[A block of data]
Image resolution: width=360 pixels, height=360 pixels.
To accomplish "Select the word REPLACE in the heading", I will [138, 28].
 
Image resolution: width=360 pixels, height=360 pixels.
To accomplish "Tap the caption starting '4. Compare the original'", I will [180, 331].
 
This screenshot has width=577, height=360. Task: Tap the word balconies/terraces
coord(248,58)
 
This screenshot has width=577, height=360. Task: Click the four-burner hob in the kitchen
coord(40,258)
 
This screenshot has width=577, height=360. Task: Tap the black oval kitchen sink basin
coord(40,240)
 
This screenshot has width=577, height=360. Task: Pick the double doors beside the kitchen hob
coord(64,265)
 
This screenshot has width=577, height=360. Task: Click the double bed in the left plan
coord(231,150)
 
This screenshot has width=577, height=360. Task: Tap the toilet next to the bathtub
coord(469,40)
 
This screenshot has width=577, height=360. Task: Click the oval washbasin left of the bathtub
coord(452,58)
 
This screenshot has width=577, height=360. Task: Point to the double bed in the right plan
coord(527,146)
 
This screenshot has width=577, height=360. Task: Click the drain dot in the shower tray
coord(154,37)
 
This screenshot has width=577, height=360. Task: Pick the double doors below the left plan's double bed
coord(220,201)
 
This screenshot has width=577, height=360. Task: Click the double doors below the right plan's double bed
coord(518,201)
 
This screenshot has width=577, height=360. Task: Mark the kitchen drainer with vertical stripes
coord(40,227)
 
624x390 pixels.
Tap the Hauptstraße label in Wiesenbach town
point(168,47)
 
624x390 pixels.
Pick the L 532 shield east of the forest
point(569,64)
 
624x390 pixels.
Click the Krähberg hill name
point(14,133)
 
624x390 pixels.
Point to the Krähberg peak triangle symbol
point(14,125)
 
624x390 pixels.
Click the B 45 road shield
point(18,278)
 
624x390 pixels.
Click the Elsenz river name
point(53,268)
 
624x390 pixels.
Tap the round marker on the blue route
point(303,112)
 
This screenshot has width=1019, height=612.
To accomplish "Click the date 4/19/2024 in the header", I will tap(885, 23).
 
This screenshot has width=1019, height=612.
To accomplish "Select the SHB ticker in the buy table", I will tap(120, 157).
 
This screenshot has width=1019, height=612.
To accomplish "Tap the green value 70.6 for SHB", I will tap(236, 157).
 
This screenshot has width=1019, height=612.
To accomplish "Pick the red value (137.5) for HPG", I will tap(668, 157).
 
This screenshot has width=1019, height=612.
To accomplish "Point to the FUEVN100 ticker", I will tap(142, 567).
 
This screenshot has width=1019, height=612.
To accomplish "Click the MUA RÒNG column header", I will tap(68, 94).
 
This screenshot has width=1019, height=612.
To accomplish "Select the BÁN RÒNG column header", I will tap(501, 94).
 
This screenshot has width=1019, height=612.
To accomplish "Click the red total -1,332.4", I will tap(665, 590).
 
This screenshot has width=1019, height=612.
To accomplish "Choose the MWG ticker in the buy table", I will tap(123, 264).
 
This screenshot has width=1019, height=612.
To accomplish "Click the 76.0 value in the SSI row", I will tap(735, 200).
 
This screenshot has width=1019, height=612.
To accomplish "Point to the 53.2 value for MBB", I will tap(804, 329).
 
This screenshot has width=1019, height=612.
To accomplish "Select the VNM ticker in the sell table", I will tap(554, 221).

> **Request**
Rewrite every line from the start of the data up to and including the line with "coord(248,58)", requests included. Multiply each coordinate in the answers by 1.45 and round to whole numbers, with halves rounded up.

> **Response to the exercise**
Image resolution: width=360 pixels, height=360 pixels.
To accomplish "Select the word REPLACE in the heading", I will [200, 41].
 
Image resolution: width=360 pixels, height=360 pixels.
To accomplish "Tap the caption starting '4. Compare the original'", I will [261, 480].
 
This screenshot has width=577, height=360. Task: Tap the word balconies/terraces
coord(360,84)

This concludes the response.